I agree. I don't want to sound like I'm bragging (unfortunately, it probably will :cold_sweat:), but to give an example of what having real competition can do to an area, I live in an area that used to be served solely by Time Warner - now Spectrum - cable internet. Over the years, I've experienced TW's :poop: customer service in incidents (among other incidents) like slamming my elderly Mother onto their phone service, and telling an older, non-technically inclined brother that he needed their 50Mbps service to stream - wait for it - Professional Wrestling :facepalm: .

About five or six years ago, a small company that was providing fiber to businesses in the area started rolling out FTTH to select areas in the region. I put myself on their waiting list, and last year about this time, they finally got my home hooked up. When I first got on their waiting list, the promised service was asymmetric at 500Mbps down - 10Mbps up or something like that for $50/Month compared with Spectrum's 20 Mbps down asymmetric service at $65/mo. Shortly before they announced that they were finally going install the fiber at my home, the fiber company announced that they were now making their service symmetric - 500Mbps down/up for the same price $50/mo.

In the meantime, I had played hardball with Spectrum and dumped them for a while in favor of 4G LTE virtual network provider over T-Mobile that delivered 30 Mbps for slightly more than Spectrum was charging. When I heard that the fiber provider was coming in the near-term, I went back to Spectrum and got 100Mbps down (which actually played out to about 120Mbps down) for about the same price I was paying before $65/mo. Note that my neighbor at the time, was on 10Mbps down and Spectrum NEVER increased his speed.

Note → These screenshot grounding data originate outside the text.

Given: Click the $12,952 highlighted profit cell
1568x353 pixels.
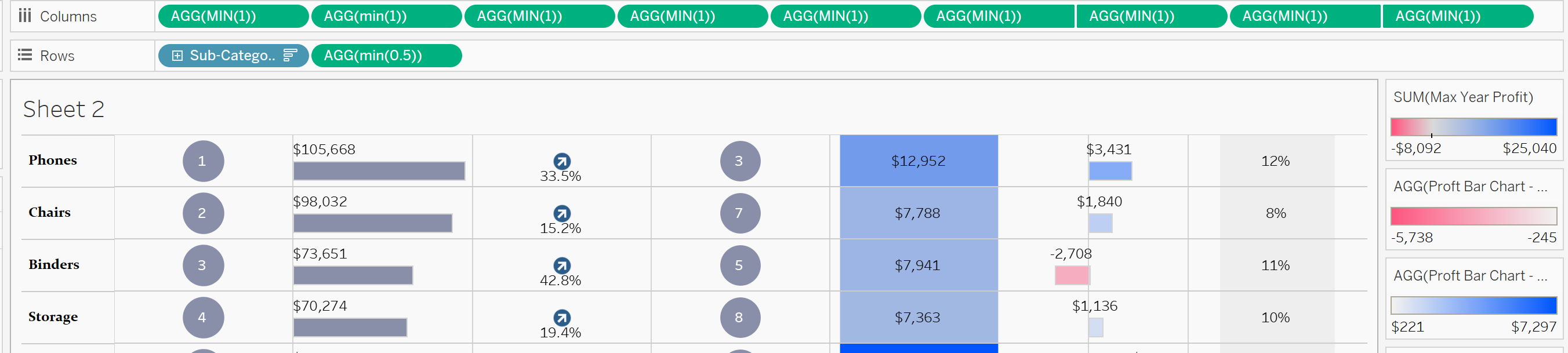Looking at the screenshot, I should pos(918,161).
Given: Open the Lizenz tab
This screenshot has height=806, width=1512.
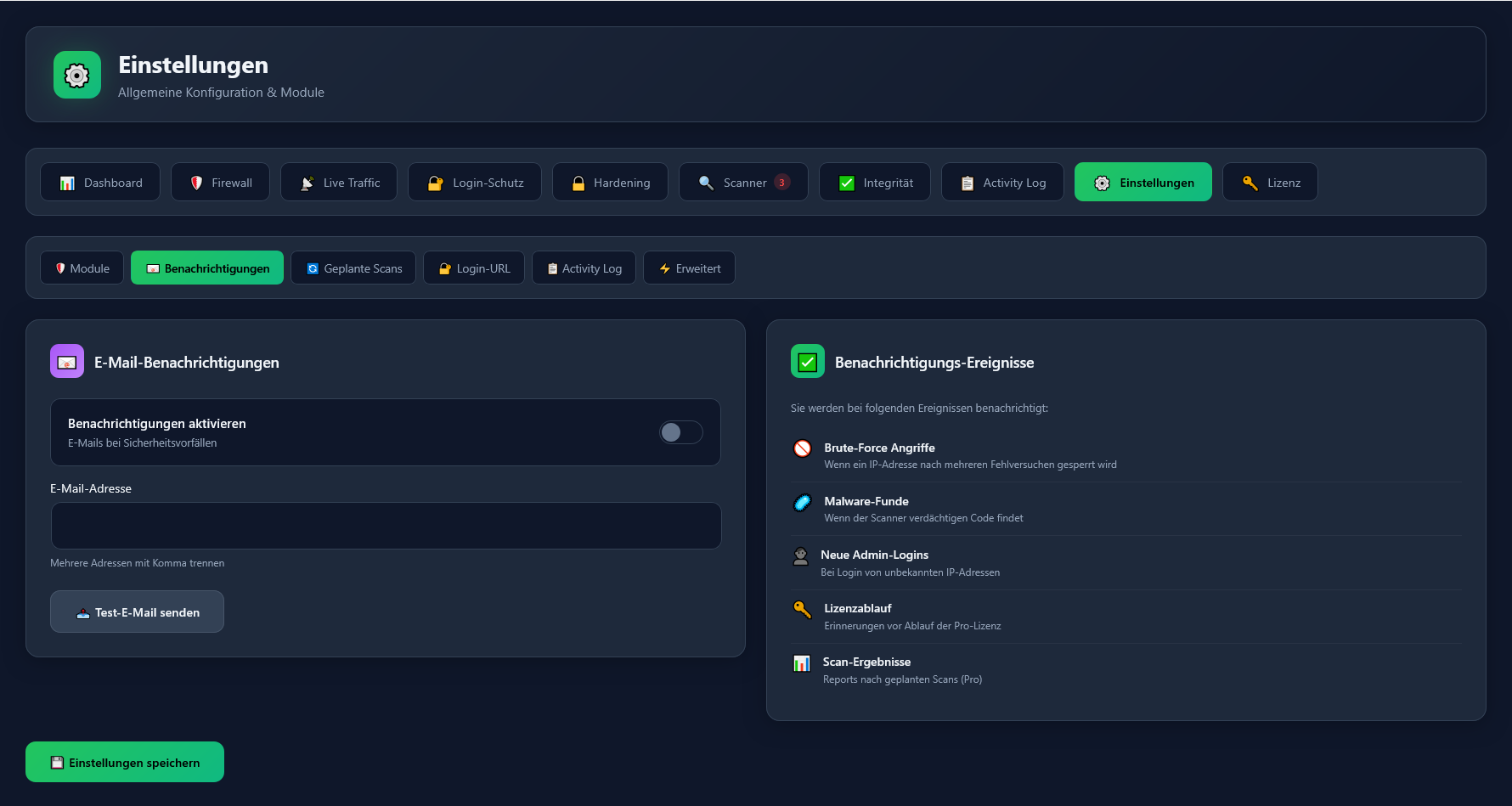Looking at the screenshot, I should pyautogui.click(x=1270, y=183).
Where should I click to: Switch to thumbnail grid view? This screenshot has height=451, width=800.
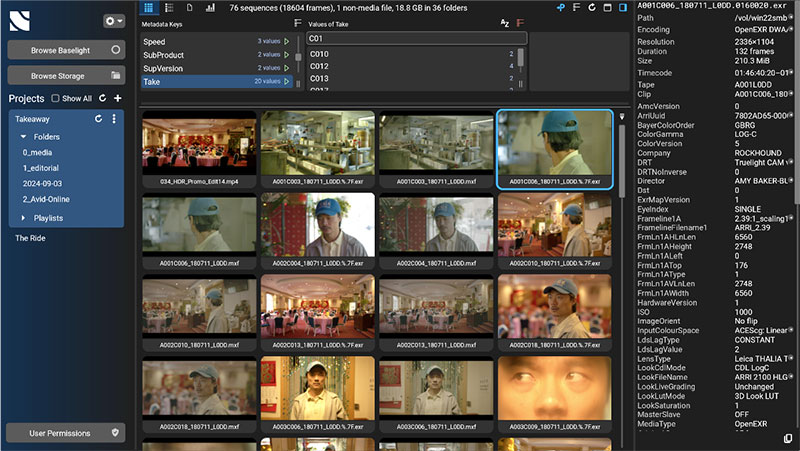tap(147, 7)

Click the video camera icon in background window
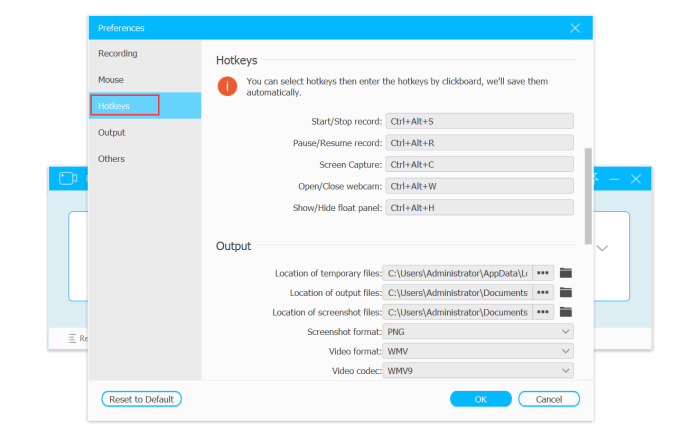(68, 178)
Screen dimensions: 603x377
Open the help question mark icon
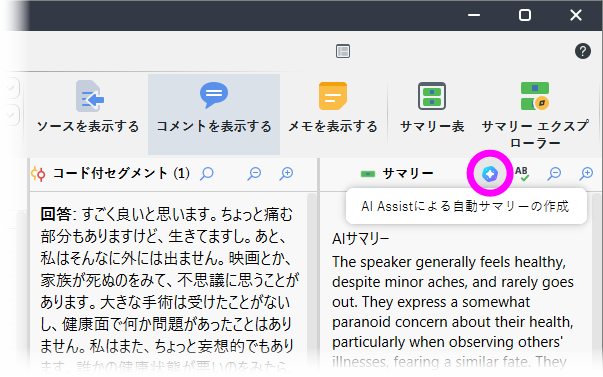(x=583, y=51)
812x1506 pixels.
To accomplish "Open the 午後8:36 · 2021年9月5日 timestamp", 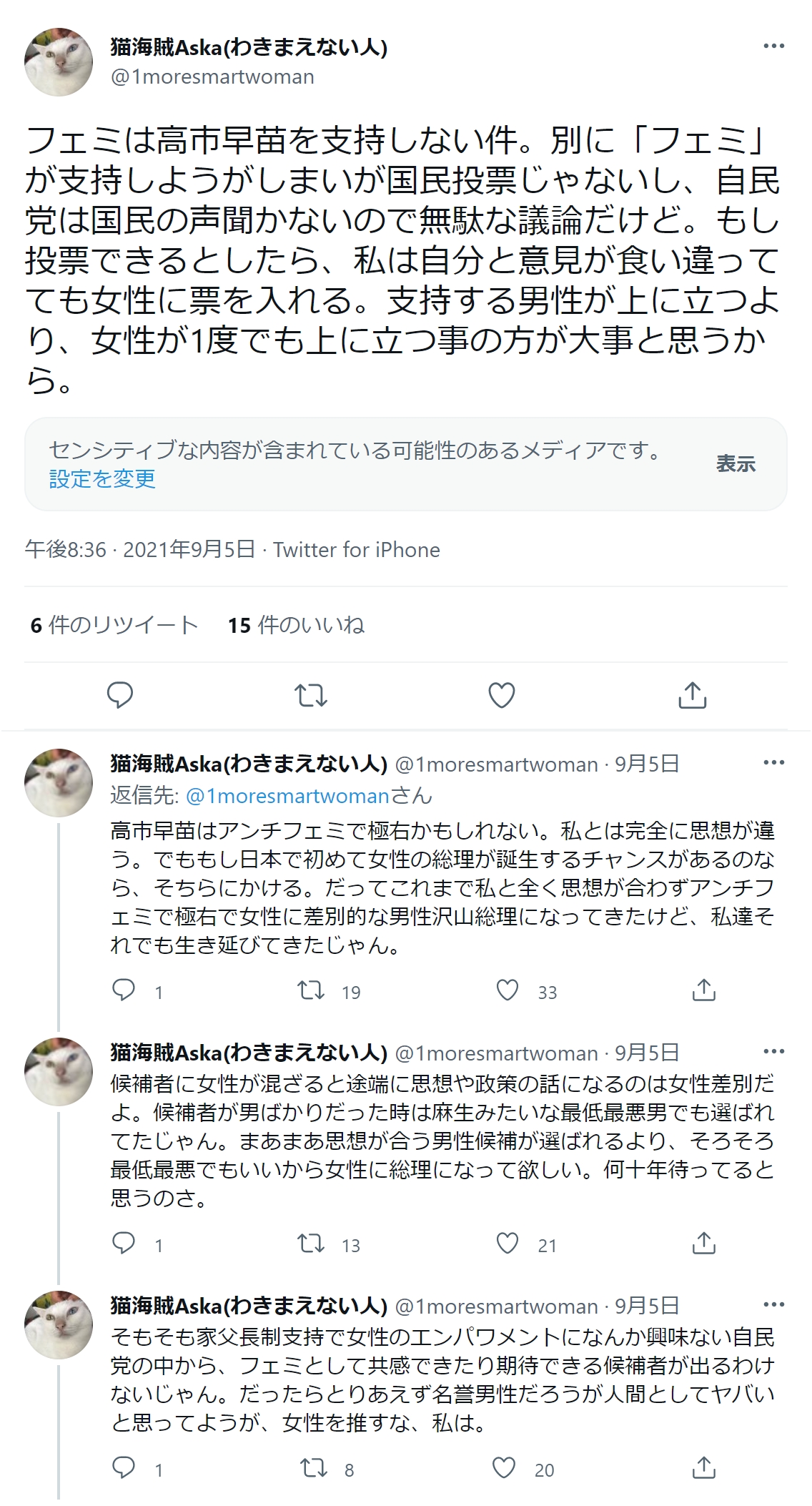I will (139, 550).
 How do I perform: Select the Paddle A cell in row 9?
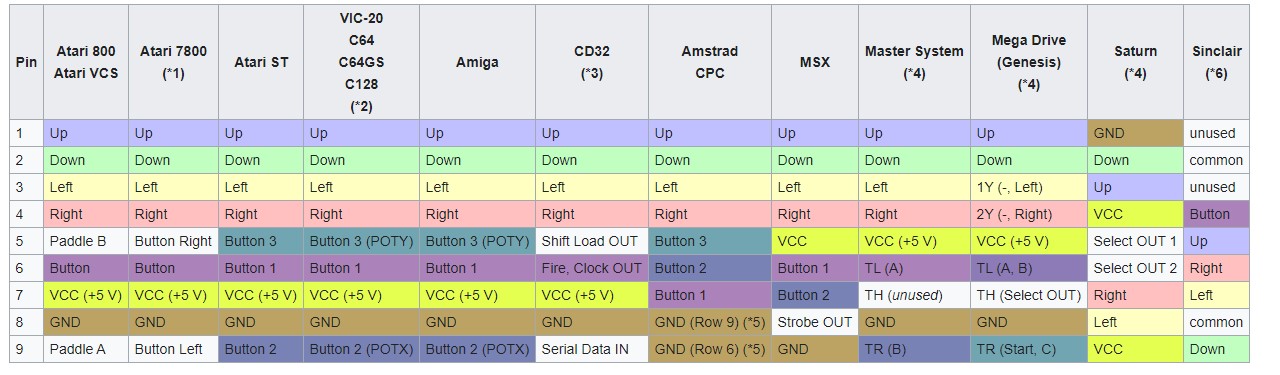(86, 349)
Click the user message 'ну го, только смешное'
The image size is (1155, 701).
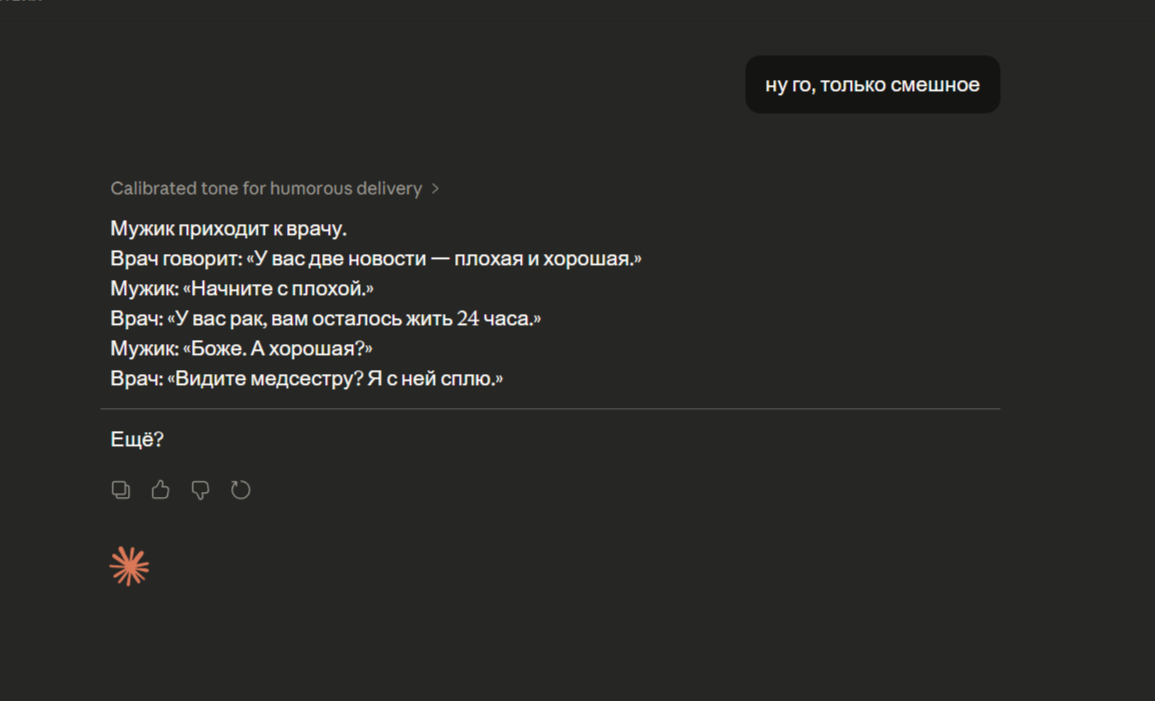[872, 85]
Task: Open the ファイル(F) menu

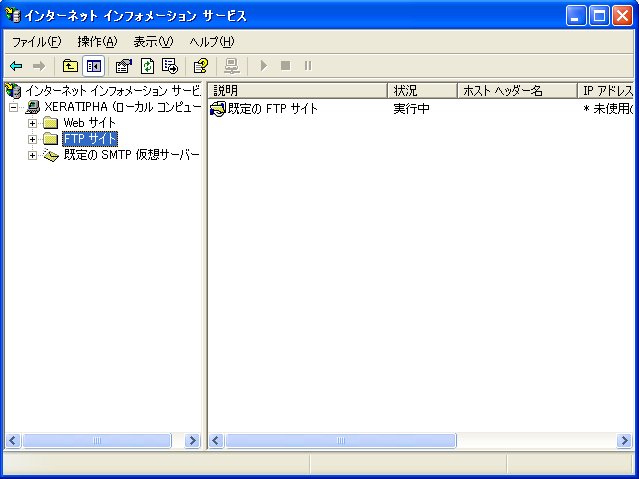Action: pos(36,41)
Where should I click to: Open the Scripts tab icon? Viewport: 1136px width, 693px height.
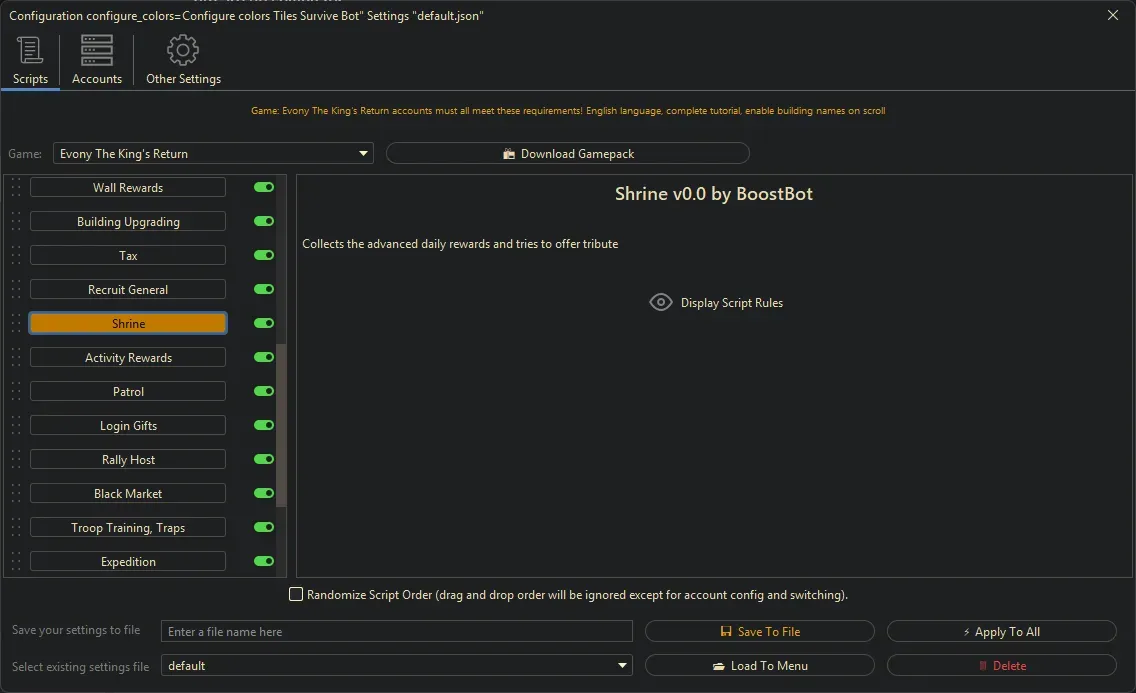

When the fiber provider finally installed fiber at my home, I called Spectrum to gladly tell them what to do with their ISP service. The rep tried to scare me into staying by saying crap like "you have to be careful, they have contracts" to which I said, "I am aware of the terms, and there is NO CONTRACT. I am through with Spectrum."

Then, a couple of days later, I got a letter in the mail from Spectrum that said something like "Congratulations! We have increased your internet speed to 230Mbps at no extra charge!" All I could think was "Yeah? I got 5 times the 100Mbps you were providing for LESS cost." 🤣

The long and short of it is that now, I get that 500Mbps symmetric service - I've speed tested it several times over the months since I got it. The bigger take-away is that the competition has finally forced Spectrum to stop being pi$$a$$es and virtually every customer in the area now also enjoys that 230Mbps service - unless, of course, they are able to get FTTH where they live.

IMO, the serious competition between ISPs in the area has done nothing but good for ISP services in our region. Barring Jacka$$ politicians making Jacka$$ laws, I expect it to do the same thing where there is serious competition.

I also note that my FTTH service has been far, far more reliable than Spectrum - where I had to almost regularly reboot my cable modem to "restore" my WAN speeds.

I have an earlier WiFi router, and I get 500Mbps to/from the internet over it. The top speed of the fiber provider is something like 2.5Gbps for $200/mo, but I would never use that; however, I expect that this router would likely take advantage of that speed if I had both.